THE VIRGINIAN-PILOT Copyright (c) 1996, Landmark Communications, Inc. DATE: Sunday, May 19, 1996 TAG: 9605170042 SECTION: COMMENTARY PAGE: J5 EDITION: FINAL SOURCE: LYNN FEIGENBAUM LENGTH: Medium: 82 lines
If it sounds too good to be true, it probably is.
You've heard that before. But it's a point that Arthur Caplan stresses most vigorously when it comes to medical reporting.
Caplan, director of the Center for Bioethics at the University of Pennsylvania, spoke to a gathering of ombudsmen earlier this month in Philadelphia. And his warnings rang in my ears when I saw the Pilot's front-page story Tuesday, ``New test could be early detector of Alzheimer's.''
The ``classic breakthrough story,'' Caplan probably would have called it. And then he would have proceeded to punch holes in it.
There is a great interest these days in new developments that will cure or fight cancer, AIDS, Alzheimer's, heart disease - but much of what we read, Caplan said, offers false hope. Or, at best, hope that's years away.
``Bio-medicine moves in little steps, not leaps,'' he observed.

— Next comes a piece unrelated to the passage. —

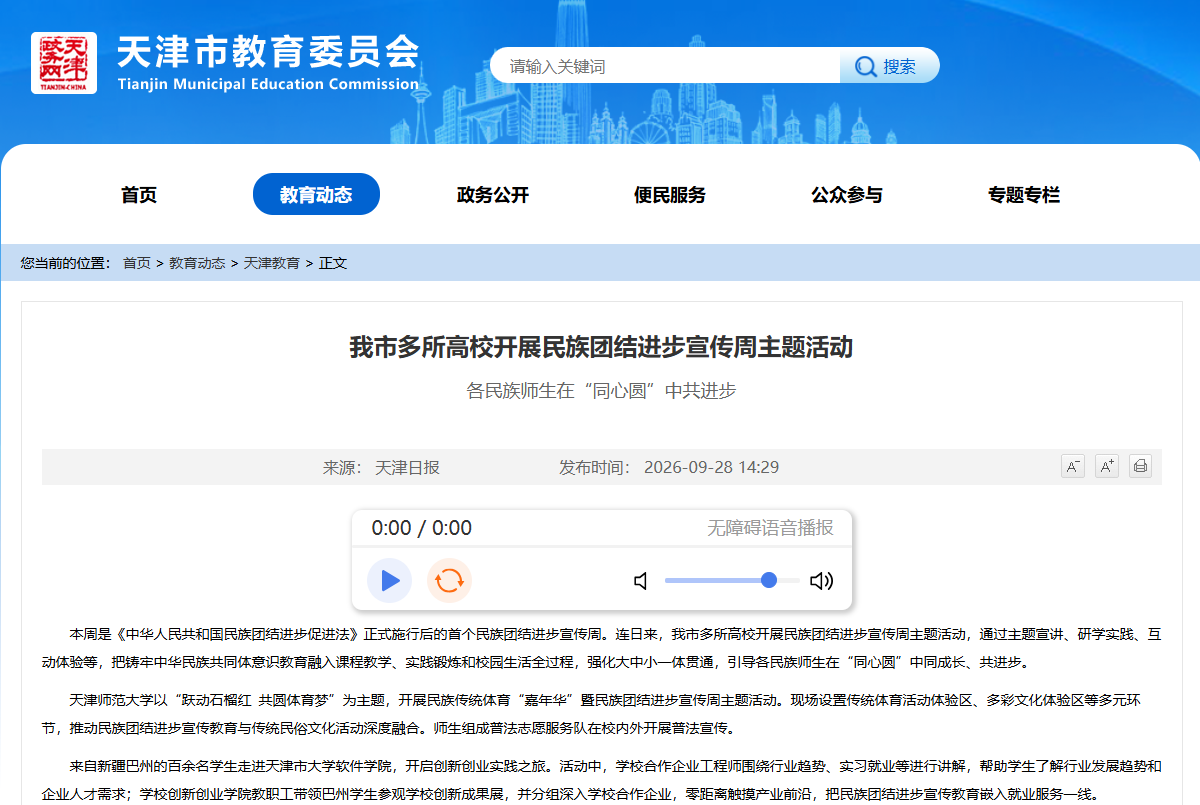Click the magnifier search icon
Viewport: 1200px width, 805px height.
click(864, 67)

I was a bit surprised by Caplan's vehemence. These days, most medical stories seem to be carefully worded, with lots of ``coulds'' and ``maybes'' and other qualifications.
Caplan, however, looks deeper. He picked as an example an April 2 story, ``Cancer vaccine ready soon for human testing, researchers say.'' Like the Alzheimer's story, it was written by an Associated Press reporter.
Caplan raised questions that you, as a reader, and we, as editors and writers, should ask when weighing the importance of any medical or science story we write or reprint.
Where was the report published? In both stories, it was a journal called the Proceedings of the National Academy of Sciences. Sounds important to me. But Caplan didn't think much of that journal - it offers no peer review, he said, and is, in effect, simply publishing its own researchers.
Does anyone but the researcher subscribe to this theory? The story quotes the head of an Alzheimer's research institute, but only on the importance of early detection. There is no second opinion on the research itself.
How was the new ``breakthrough'' tested? The cancer story notes that the vaccine had only been tested on rats - and only a dozen rats, Caplan learned later. His warning: ``zillions of things'' shrink tumors in rats that don't work on humans.
The Alzheimer's story said, ``So far, the test has only been conducted experimentally with frozen cells from a few dozen patients.'' Well, at least it was a test on humans. But note the words ``experimentally'' and ``few dozen.'' I suspect Caplan would brand it a pilot study, with real application years away.
In fact, Caplan says that genuine breakthroughs are few and far between, ``a pretty rare event. . . . When I hear about breakthroughs, I'm leery - and you should be, too.''
What makes Caplan leery is his conviction that reporters are too quick to write stories right off press releases, and that much of the research - about 85 percent, he said - is done by private pharmaceutical companies.
The pressure to write breakthrough stories, says Caplan, comes from the fact that people are looking for hope - and ``our love of movie and story-book medical heroics.'' You remember those tearjerker movies where the doctor discovers, overnight, a cure for diabetes or polio.
So are there any genuine medical breakthroughs? According to Caplan, only four in recent years:
The molecular revolution - understanding the molecular makeup of diseases.
Non-invasive imaging, such as CAT scans.
Psychoactive pharmaceutical drugs to treat mental illness.
Large-number computer analyses for epidemiology.
He did not include any AIDS medications in his success stories. There has been no shortage of AIDS breakthroughs, concluded Caplan, ``but everyone is dead at the end.''
And just in case there weren't any believers in his audience of ombudsmen, Caplan asked us how long we thought it took for that really great breakthrough, penicillin, to be developed.
His answer: 40 years, from the time of Alexander Fleming's discovery to large-scale availability.